Several years ago, she began to pass urine frequently, and suffered from bleeding and severe back pain, all symptoms of uterine prolapse.

Finding help

When her condition worsened in the last year, she sought help from a traditional healer, who provided herbal medicines, but to no avail. 

Finally, she learned from the local NGO Mujejego Loka Women Development Association (MLWDA), a UNFPA partner, that treatment was available at the Assosa Referral Hospital, some 200 km away.

Santibe Kurben recuperates after receiving treatment for uterine prolapse, a condition she suffered for years. © UNFPA Ethiopia/Abraham Gelaw

Ms. Santibe, a single mother who had never before set foot in a health facility, was initially reluctant to go. But she was ultimately persuaded, and the transportation fare, treatment costs and other expenses were covered by MLWDA.

At the hospital, she was one of 63 women to receive treatment for the condition, part of a week-long campaign coordinated by MLWDA, UNFPA, the regional government, the regional health bureau, and the regional chapter of the National Coalition of Women against HIV/AIDS.

It was the third such campaign held at the hospital.

Looking for long-term solutions

The treatments – mostly surgical – were performed by a visiting team of obstetricians and gynaecologists, mobilized by the Ethiopian Society of Obstetricians and Gynaecologists, with logistical and financial support from UNFPA. The team also provided cervical cancer screenings to a total of 128 women.

The Assosa Referral Hospital is planning to begin regular treatments for uterine prolapse when it gets a gynaecologist on staff later in the year.

“The medical professionals of the hospital have gained very good hands-on experience by working with the visiting medical professionals,” said Dr. Belete Shekuru, the hospital’s medical director.

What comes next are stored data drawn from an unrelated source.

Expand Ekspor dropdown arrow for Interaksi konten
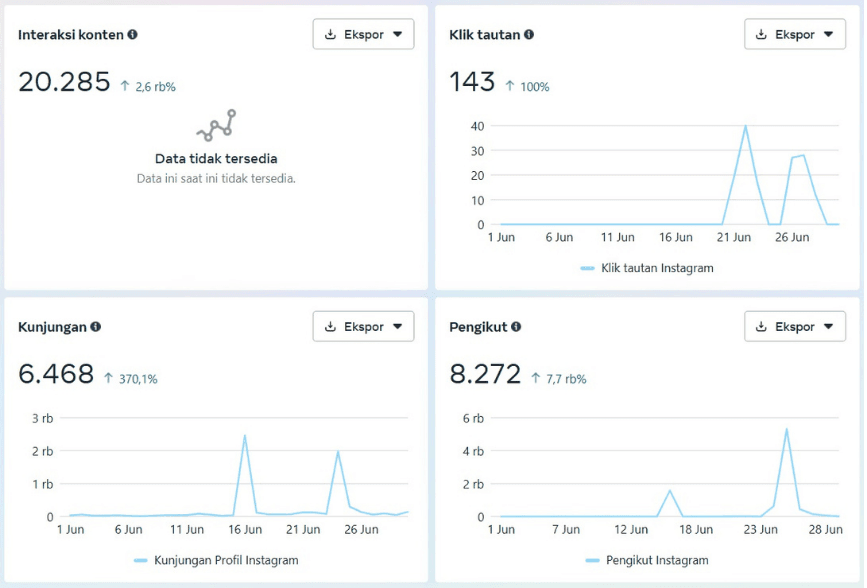Image resolution: width=867 pixels, height=588 pixels. tap(398, 34)
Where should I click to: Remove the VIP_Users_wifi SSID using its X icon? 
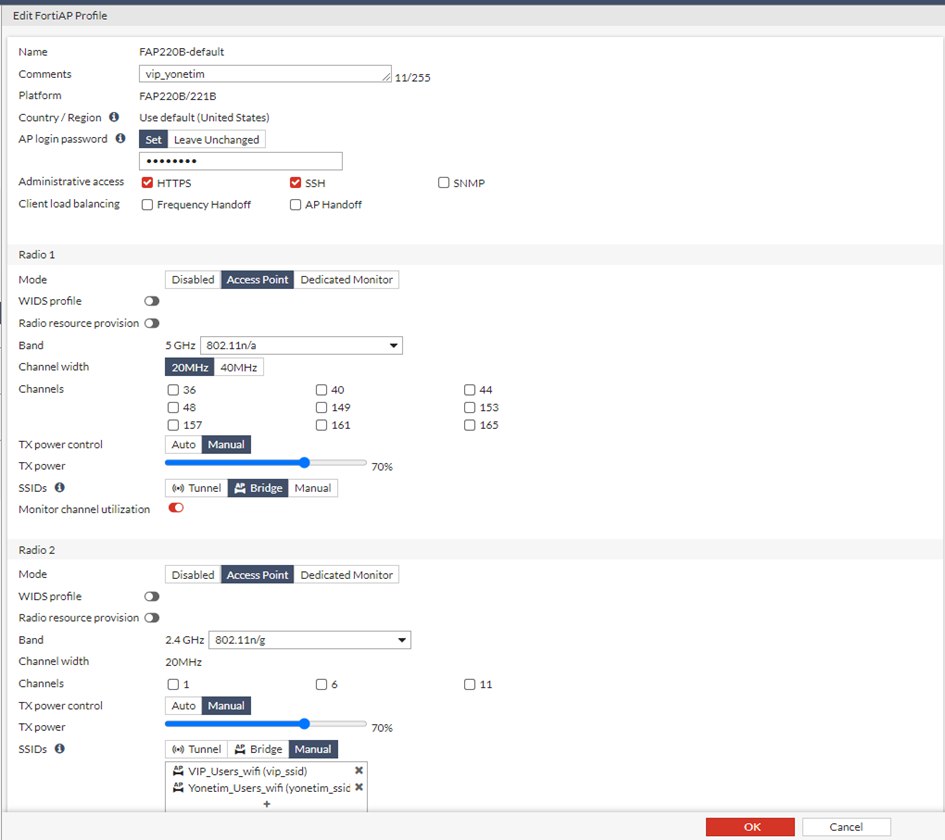[x=358, y=770]
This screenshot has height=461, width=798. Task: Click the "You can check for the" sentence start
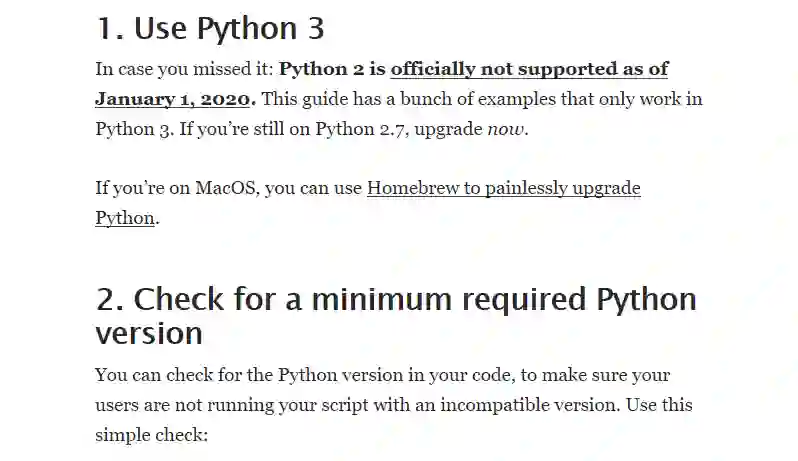pos(183,376)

The regional government is also planning to start providing uterine prolapse treatment at another hospital in the region.

But even with these added treatment facilities, Dr. Belete says, the condition will remain a formidable challenge for the region.

Outreach essential

Outreach efforts are underway to help address the underlying causes leading to this condition.

Through grassroots organizations – including MLWDA, with UNFPA support – outreach workers are meeting with community members to discuss the importance of giving birth at health facilities, under the care of a skilled birth attendant. They also discuss the harms caused by child marriage and physical labour immediately after birth.

Health extension workers – community health workers who provided door-to-door information and services – are also speaking with women about healthy practices for themselves and their families, including birth spacing, which can be accomplished with family planning.

Recovering from her surgery in an MLWDA-supported rehabilitation, Ms. Santibe was cheerful and relieved.

And like other survivors who received treatment through the programme, she plans to participate in outreach efforts when she returns home.

“I am happy that I came all the way here,” she said.